Client ↔ OSD traffic
MON / MGR control plane
CephFS metadata traffic

`cluster_network`

OSD ↔ OSD replication & recovery (data plane)

Important behaviours

MON & MGR enforce address validation
OSDs bind addresses at restart
/etc/pve/ceph.conf is not authoritative alone — Ceph also uses its internal config database

1️⃣ Prepare the New Ceph Network

Create a dedicated bridge on each node (example: vmbr-ceph):

vim /etc/network/interfaces

auto vmbr-ceph
iface vmbr-ceph inet static
    address 10.50.0.20/24
    bridge-ports eno2
    bridge-stp off
    bridge-fd 0
# Ceph (Fabric)

Assign IPs on the new subnet:

pve2 → 10.50.0.20/24
pve3 → 10.50.0.30/24
pve4 → 10.50.0.40/24

Ensure this network is isolated (no gateway required).

Verify connectivity

ping 10.50.0.30
iperf3 -s / -c <peer>

2️⃣ Add the New Public Network (Dual-Network Phase)

NOTE: Back up the file first

cp /etc/pve/ceph.conf /etc/pve/ceph.conf.bak

Edit /etc/pve/ceph.conf:

public_network = 10.50.0.0/24, 172.16.0.0/16
cluster_network = 10.50.0.0/24, 172.16.0.0/16

⚠️ Do NOT remove the old network yet

Confirm:

Proxmox UI → Ceph → Nodes
ceph config dump

3️⃣ Recreate MONs (One by One)

MONs enforce network validation.

For each node:

pveceph mon destroy <node>
pveceph mon create
ceph -s

✔ Ensure quorum after each step.

4️⃣ Recreate MGRs (One by One)

Recreate standby managers first
Leave the active manager for last

pveceph mgr destroy <node>
pveceph mgr create

Verify:

ceph mgr dump

🔧 Recovery Tip

If a manager fails to start:

systemctl reset-failed ceph-mgr@<node>
systemctl start ceph-mgr@<node>

5️⃣ Recreate CephFS Metadata Servers (MDS)

MDS binds its address at creation time

pveceph mds destroy <node>
pveceph mds create

✔ Verify CephFS health before proceeding.

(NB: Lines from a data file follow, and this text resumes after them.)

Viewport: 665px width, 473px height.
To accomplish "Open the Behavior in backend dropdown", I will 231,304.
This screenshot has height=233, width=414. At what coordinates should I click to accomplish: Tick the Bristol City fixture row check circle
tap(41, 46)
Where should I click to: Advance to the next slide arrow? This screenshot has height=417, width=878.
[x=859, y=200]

6️⃣ Remove the Old Public Network

Edit /etc/pve/ceph.conf and remove 172.16.0.0/16:

public_network = 10.50.0.0/24
cluster_network = 10.50.0.0/24

7️⃣ Recreate MONs, MGRs, and MDS (Again)

This ensures all control-plane daemons bind exclusively to the new network.

Order:

MONs (one by one)
MGRs (standbys first, active last)
MDS (one by one)

8️⃣ Protect the Cluster Before Touching OSDs

ceph osd set noout

9️⃣ Restart OSDs (Data Plane Migration)

Restart one OSD at a time:

systemctl restart ceph-osd@<id>
ceph -s

Wait for:

PGs: active+clean

Repeat for all OSDs.

🔟 Remove Protection

ceph osd unset noout

🔎 Verification (Critical)

1️⃣ Verify Ceph daemon addresses

ceph osd metadata <id> | egrep 'front_addr|back_addr'

Expected:

✅ front_addr → 10.50.0.x
✅ back_addr → 10.50.0.x
❌ No 172.16.x.x

2️⃣ Verify traffic is using the Ceph fabric

While Ceph is under load:

ip -s link show vmbr-ceph

RX/TX counters should increase, confirming traffic is not using the management network.

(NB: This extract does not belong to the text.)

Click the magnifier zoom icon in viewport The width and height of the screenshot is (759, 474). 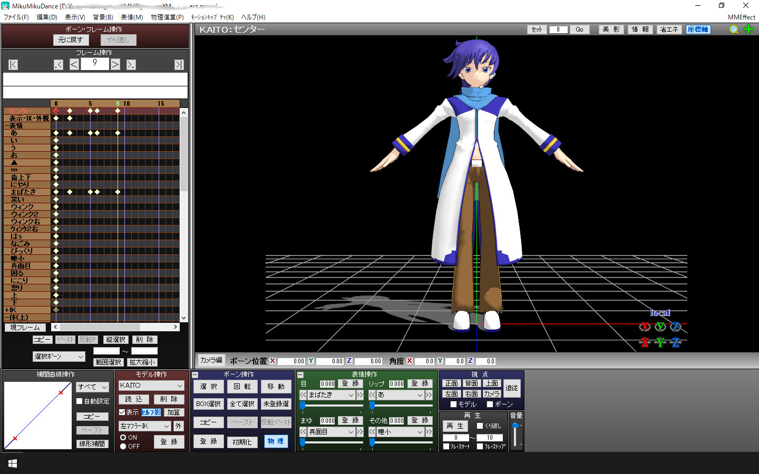[x=733, y=29]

3️⃣ Verify raw network performance (iperf3)

⚠️ Important: iperf3 must be installed on all Ceph nodes to test the fabric correctly.

apt install iperf3

Correct testing method:

Server on one node:

iperf3 -s

Client on a different node:

iperf3 -c <peer_ip> -P 4

Expected for 2.5 GbE Ceph fabric:

~2.1–2.4 Gbit/s
Minimal or zero retransmits
Stable throughput across multiple streams

🚨 Troubleshooting: “OSDs Not Reachable / Wrong Subnet”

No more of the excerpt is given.